First off, they mention that when the initial design decision was made, a similar operation cost ~$160, which is tenable for an operation that only happens once in a while. This is in fact a case of them getting bitten by the pricing structure changing after a reasonable design decision (at the time) was implemented.

Secondly, they mention that this is part of a larger issue: "In our most common case we might have to add and delete a couple items to the list property every once in a while. That would still cost us well over $1,000 each time. Most of the reasons for this type of data in our product is to compensate for the fact that there isn't full text search yet. I know they are beta testing full text, but I'm still worried that that also might be too expensive per write."

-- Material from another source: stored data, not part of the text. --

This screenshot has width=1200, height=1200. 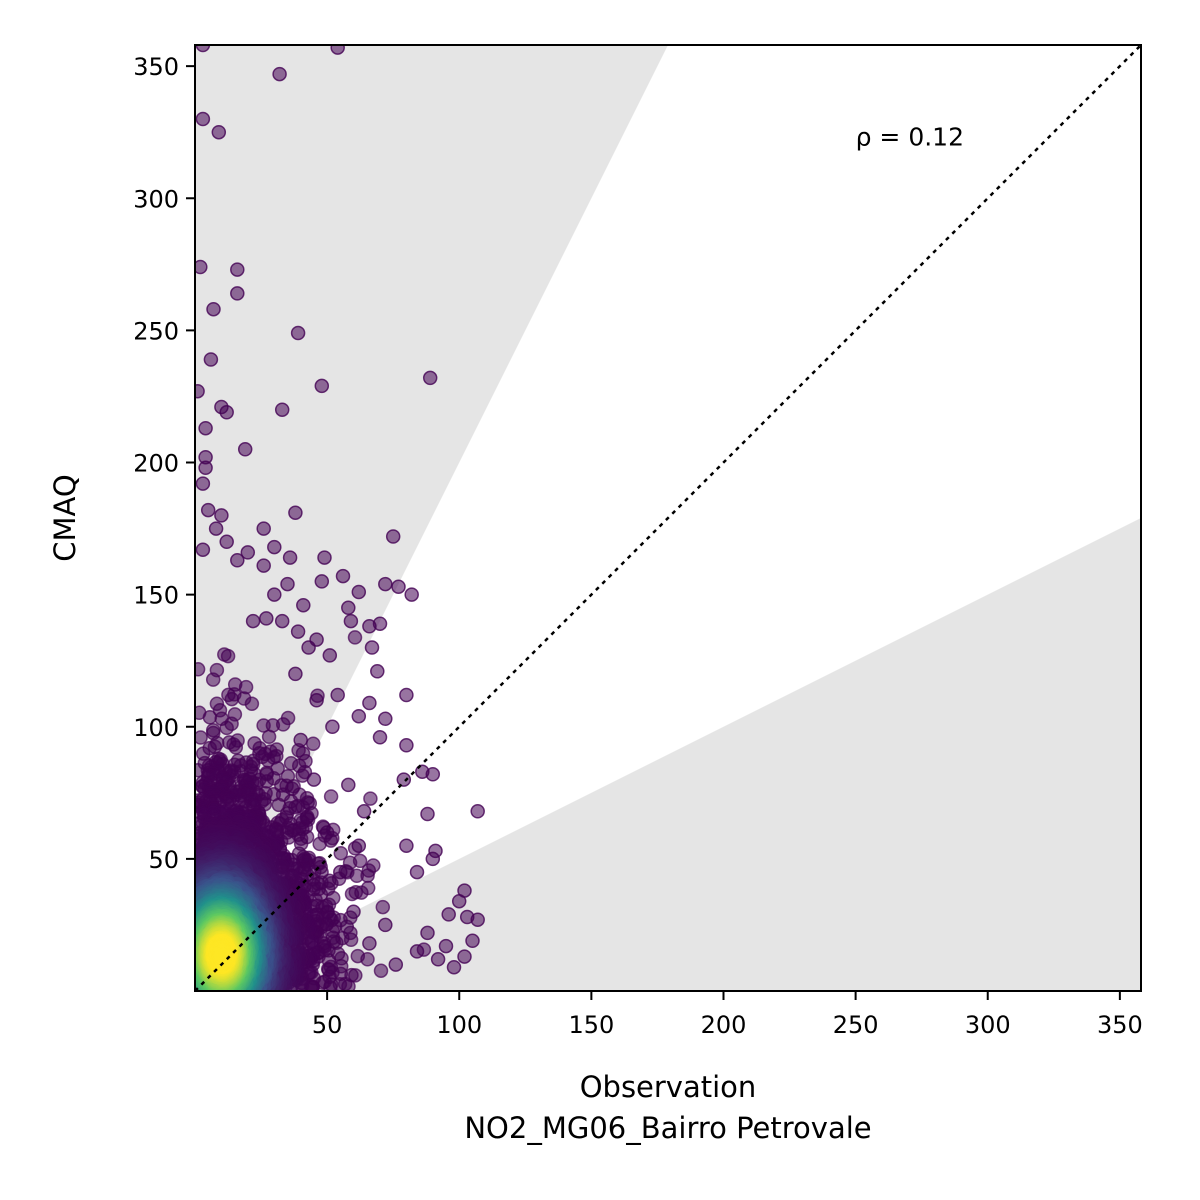 What do you see at coordinates (724, 1025) in the screenshot?
I see `x-tick-label: 200` at bounding box center [724, 1025].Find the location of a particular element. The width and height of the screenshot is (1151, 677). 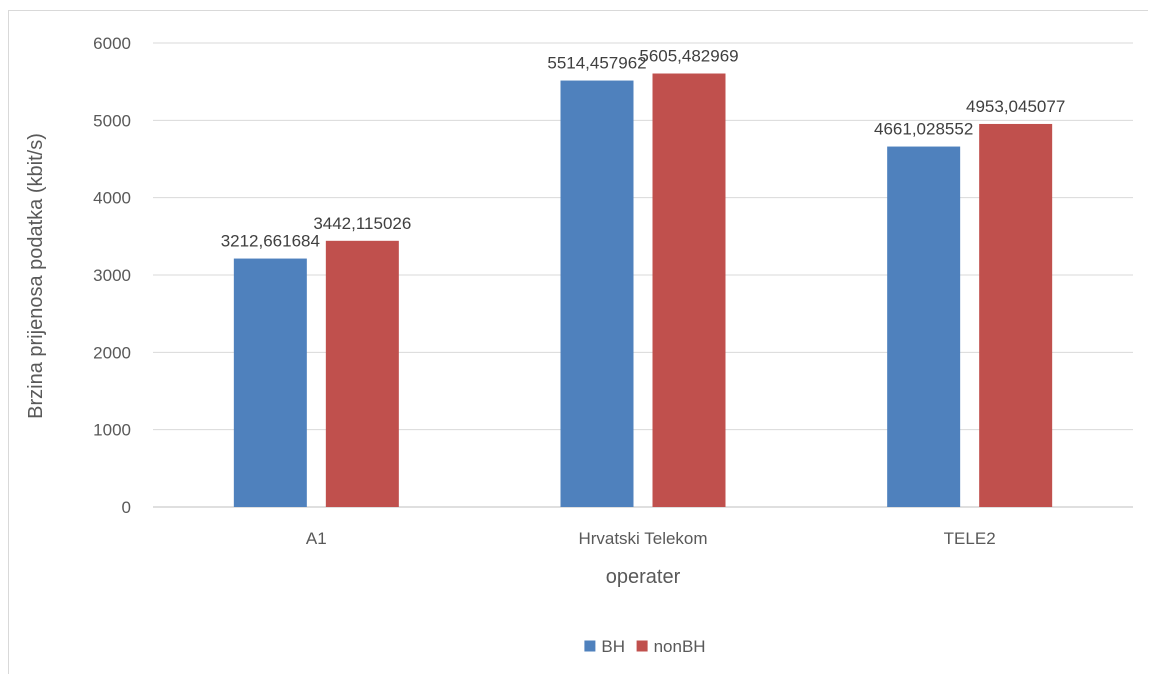

legend-label-nonbh: nonBH is located at coordinates (680, 646).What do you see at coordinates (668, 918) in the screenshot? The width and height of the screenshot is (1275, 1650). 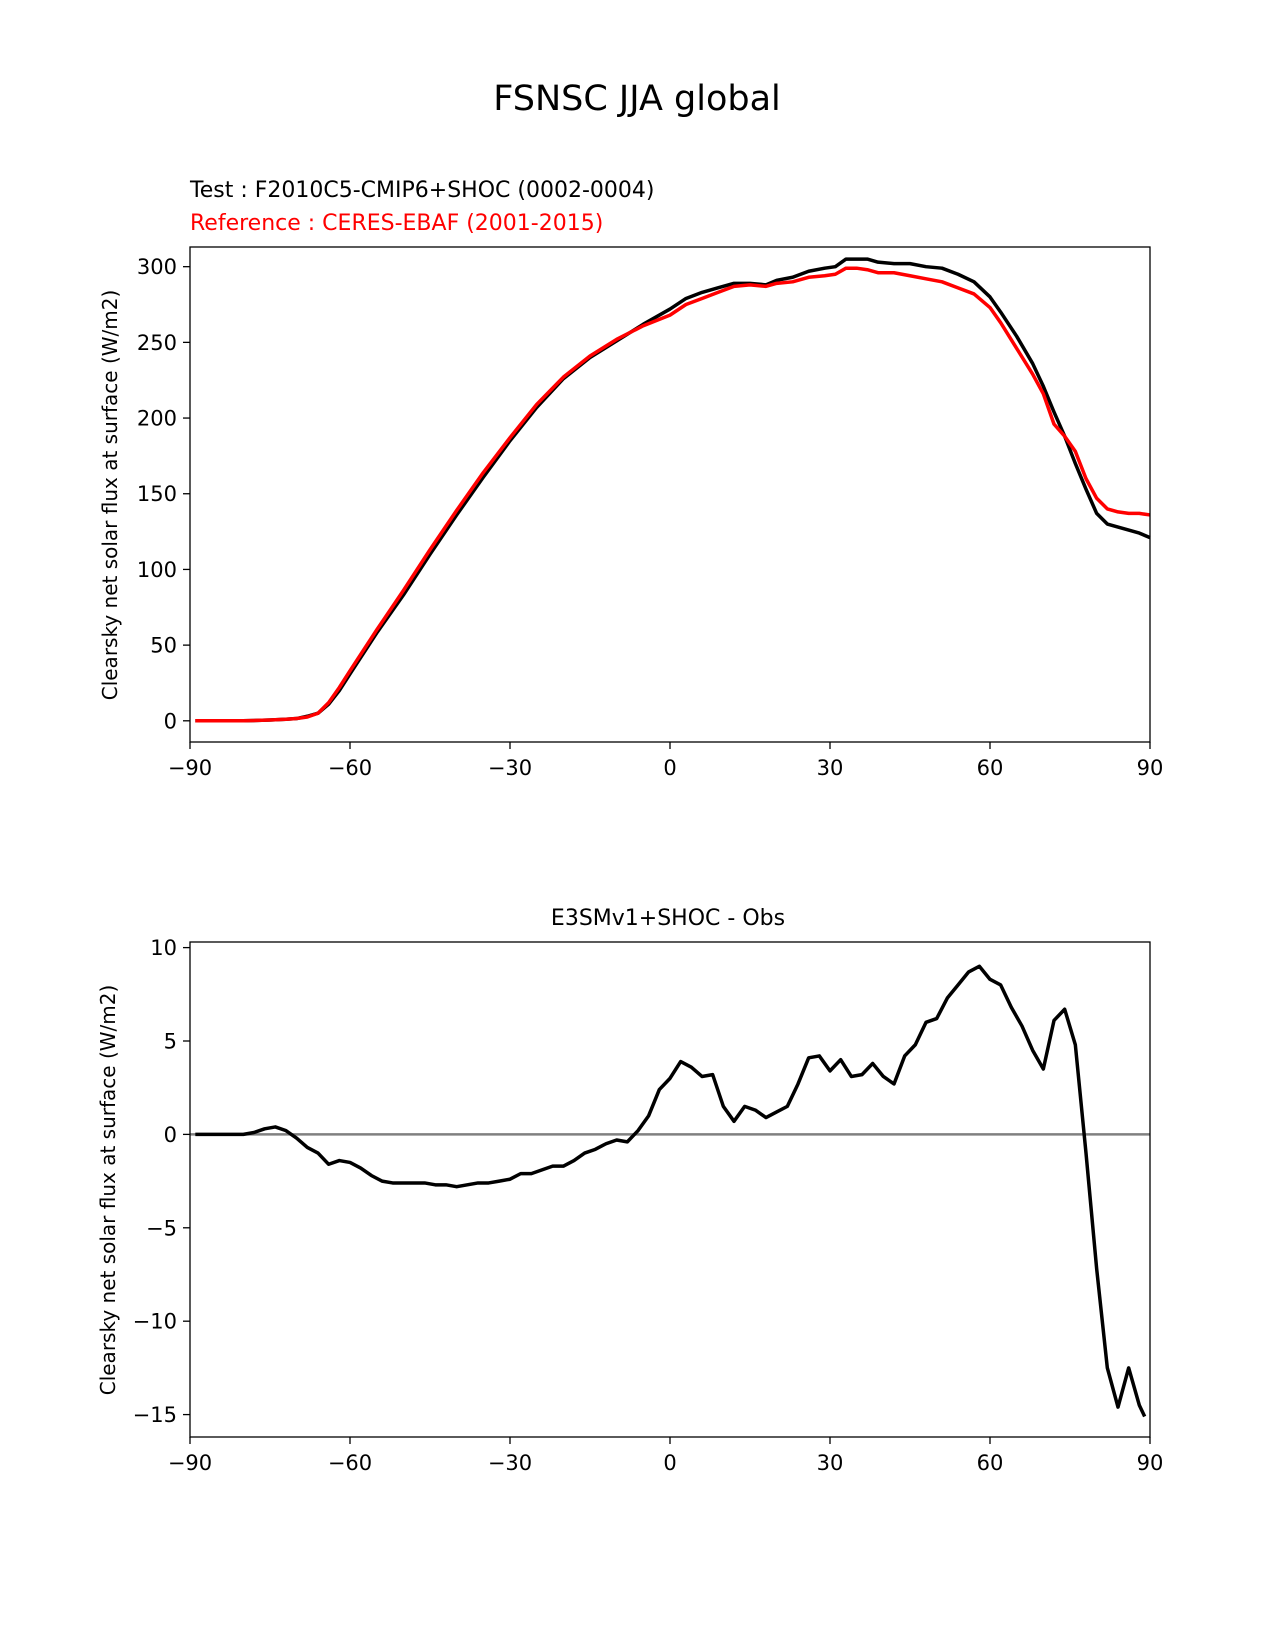 I see `bottom-title: E3SMv1+SHOC - Obs` at bounding box center [668, 918].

This is a real problem that GAE needs to solve.

Finally, their problem doesn't seem to be that they need arbitrary precision, its that they seem to need fast location centric queries of a large database.

Geoboxes allow you to solve this problem correctly (and quickly), returning the results in the database that are closest to you. Matching on a geohash can end up serving the incorrect data unless you resort to hacks involving a number of queries.

1 comments

1) You are making an assumption that the original design decision was made around cost. I bet the more likely fact is that they made the change and found out that it cost them $160. Remember, that was when AppEngine was a _beta_ product and it seems they got lucky the first time.

2) They seem to have an extreme use case. No one is going to argue that maybe AppEngine doesn't fit the bill for them. Or, one could argue that doing 6.5 billion writes times a large number of customers, across multiple datacenters is something that a lot of databases would choke on.

3) Running more queries, while admittedly hacky is less expensive than doing more writes.